I went into my bedroom and pulled the large, ancient leather bound book from inside my bedside table. I went across the hall into the upstairs office where I did most of my studying and crafting. I pushed some scrap fabric and lacewings to the side of the table and set the book gently on it. The book is over four hundred years old and is essentially my bible. It is everything that my ancestors have compiled about our talent with hints and instructions for everything they could think of that a person in my position would need to know. There were also places where they vented their own frustrations with neighbors that felt that “our kind” didn’t belong in this town. My ancestor, Mary Pickworth, was here during the Witch Trials of 1692, and gave a very detailed account of the massacre. She was never charged, which, given our history, is astonishing in my opinion. I suspect that her relationship with the mother of Simon Bradstreet, one of the Massachusetts Bay Colony leaders, had something to do with it. Mary kept a list of the women and children she treated, I assume as insurance should she find herself charged with witchcraft, and Mrs. Bradstreet was listed as suffering from a very painful bowel ailment. I flipped the pages carefully, reading the thoughts of Elizabeth Brown (who woke up one morning in 1789 to find a Bible on her doorstep; it’s now on the table in the foyer for whomever might wish to read it), Victoria Grady (who was anonymously invited to a group bible study at the church in 1868, but arrived to find an exorcism being prepared for her), Charlotte Andrews, my grandmother, (who in December 1941 found a letter in her post box blaming her for the attack on Pearl Harbor) and the rest of the strong women in my family who stood up against the hatred facing them.

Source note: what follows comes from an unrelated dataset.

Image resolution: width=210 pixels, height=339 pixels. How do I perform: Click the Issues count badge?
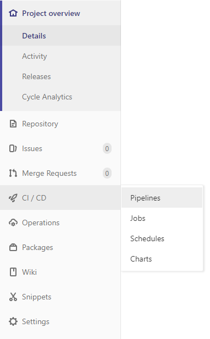tap(107, 148)
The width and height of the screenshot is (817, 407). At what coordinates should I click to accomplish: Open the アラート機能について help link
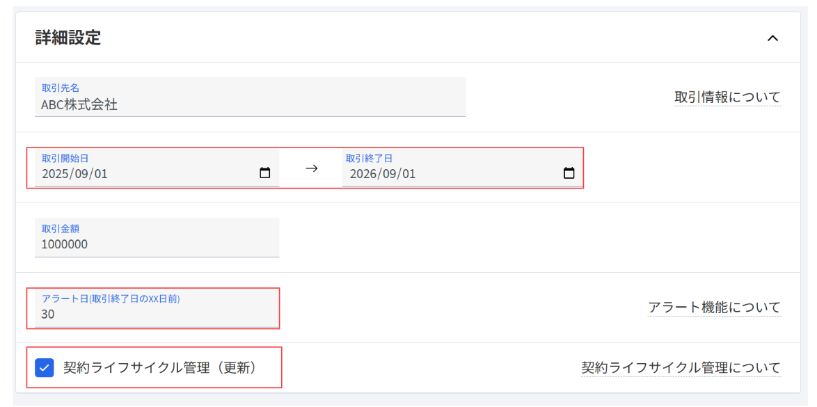[714, 307]

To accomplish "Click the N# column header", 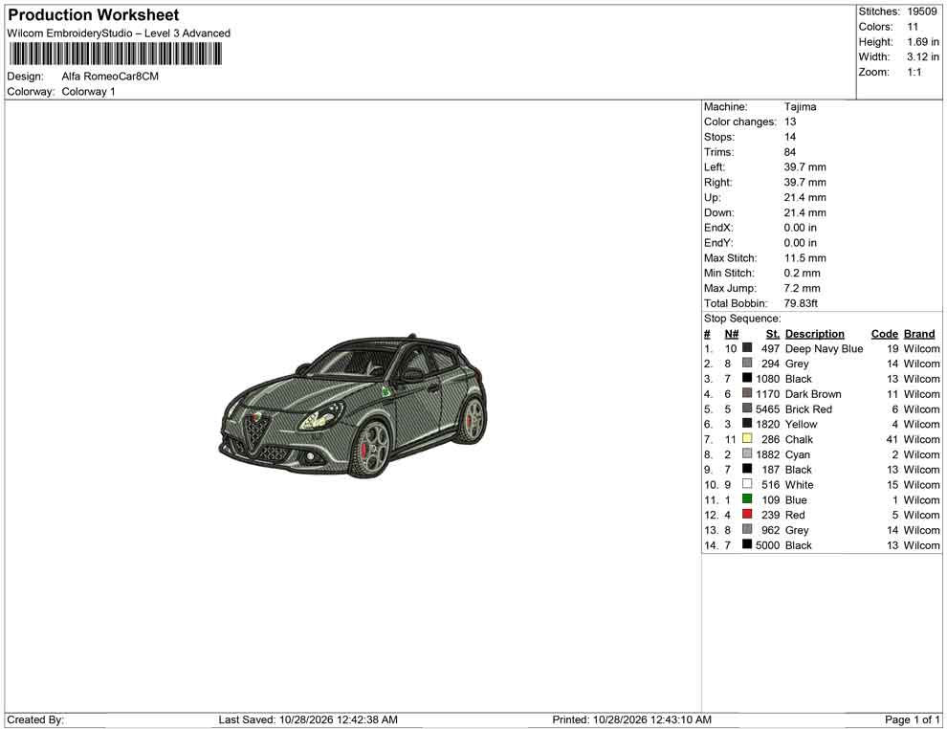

I live just outside of what had been Salem Village and is now known as Danvers, Massachusetts in the house that has been occupied constantly by my family for as long as we’ve lived in America. It started as a small one story farmhouse with just two rooms and expanded over the years to have the two drawing rooms in the front separated by the foyer with a dining room attached to the back of the bright drawing room and the kitchen tucked behind the stairs. A small spare bedroom can be found behind the dark drawing room and upstairs are 4 more bedrooms. There are two bathrooms, one upstairs, one down. It’s not a huge house, but a lot of children have been raised here and a lot of memories have been made. There had once been 150 acres of farmland around the house, but they’d long since been sold off, leaving just one acre that has long since overgrown.
I took out the new leather bound journal that I was using to create a more concise “bible”. Fahrenheit 451 was forgotten for the night. I had a stack of papers where I’d transcribed all of the information on various illnesses that my ancestors had dealt with. I had already sorted through it and put it all into sections based on the disease causing the symptoms as well as a miscellaneous section to house the many lists of symptoms and treatments without any specific causes. I opened the journal to where I’d left off in the cancer section and consulted my notes on the illness. I was trying to remove all the duplicates and find all the secret jewels hidden amongst the general chatter about life. I wrote in the journal for a few hours before turning off the light and heading to bed.